Text excerpt:
--
TAMPA — Aspirant python wranglers should make their way down to the Everglades, where the hunt for invasive and distressingly huge Burmese pythons is now underway in the famous Florida wilderness.
The Florida Fish and Wildlife Commission reports that 1,000 people from 30 US states have registered to compete in this year's "Python Challenge," which will end on Feb. 16.
Why kill Burmese pythons, an indisputably attractive reptile?
According to the website, the hunt is being conducted "to raise public awareness about Burmese pythons and how this invasive species is a threat to the Everglades ecosystem, including native wildlife." (Surely, the appeal of saying that one has successfully captured and killed a gigantic invasive death snake should not be discounted, either.)
The pythons happily feed on endangered native wildlife, as they possess few predators other than humans and alligators, and have been known to devour a small dog or two when they get the opportunity.
The Miami Herald reported that the 2013 python-hunting season has been open since Sunday. In its first three days, the hunt has already registered 11 kills — not an insubstantial number, considering that the reptiles can reach 23 feet in length and 200 pounds.
Read more from GlobalPost: US bans import of Burmese pythons and other exotic snakes
Competitors in the hunt will compete for both quantity and length of Burmese python killed, and in most cases will be able to hang onto the skins. The event will end with Python awareness and awards events at the Miami Zoo.
--
Problems to work on:
A) Which organizations, institutions, and news outlets does the python hunt article name?
B) Pick up the python hunt article after its last sentence and carry it on.
The data that follows plays no part in any of this.

Data provided:
--
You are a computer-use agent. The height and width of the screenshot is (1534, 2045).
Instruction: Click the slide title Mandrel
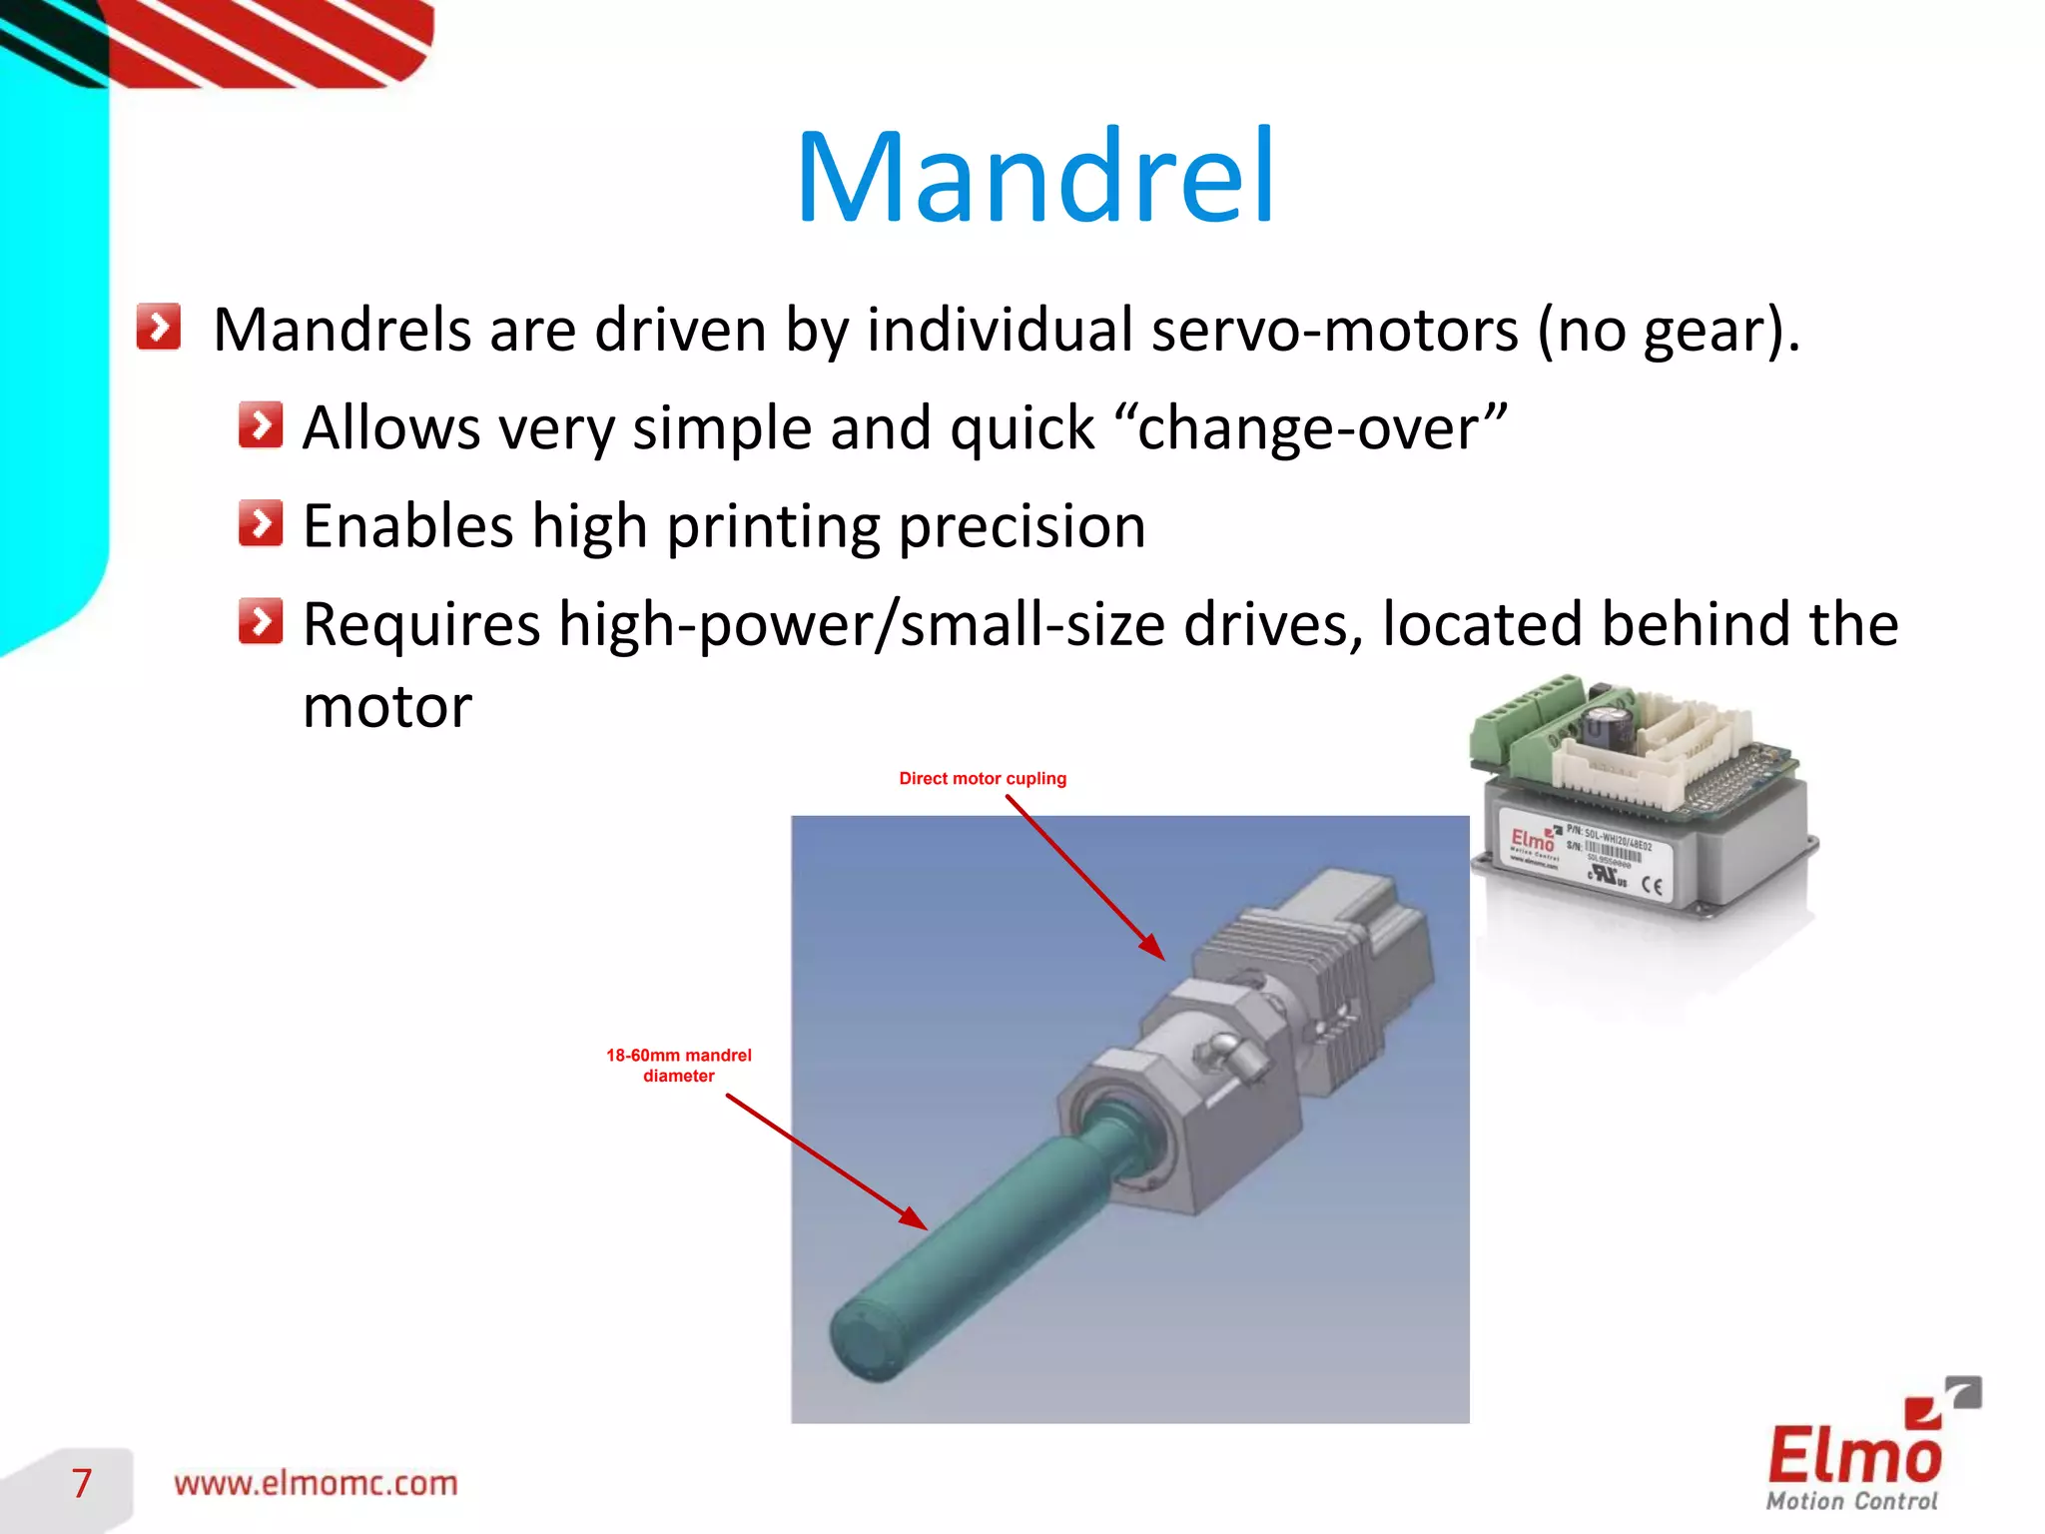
--
Outputs by task:
A)
- Florida Fish and Wildlife Commission
- The Miami Herald
- GlobalPost
- Miami Zoo

B)
Further, CNN reported that prizes of up to $1,500 will be dished out to hunters who collect the finest specimens.
Read more from GlobalPost: Record-breaking Burmese python captured in Florida
Sorry, though — you can't eat them. The FWC says that the snake meat contains dangerously high mercury levels.
The bodies of the snakes will be taken to the University of Florida, which will analyze them as part of a scientific study to determine the habits of these potentially dangerous US transplants.
The gigantic snakes are native to the steamy jungles of Asia, and were likely brought to Florida for the pet trade, according to the University of Florida.
Some of the animals escaped their captors (or were released, a remarkably poor idea) and realized that Florida's muggy climate was not unlike their Southeast Asian home — and a massive, swiftly-breeding problem was born.
There are no reported python attacks on humans in the US, says the FWC, and researchers are working to determine the exact environmental effects of the snakes on the ecosystem — an endeavor which the Python Challenge, strange as it seems, will aid.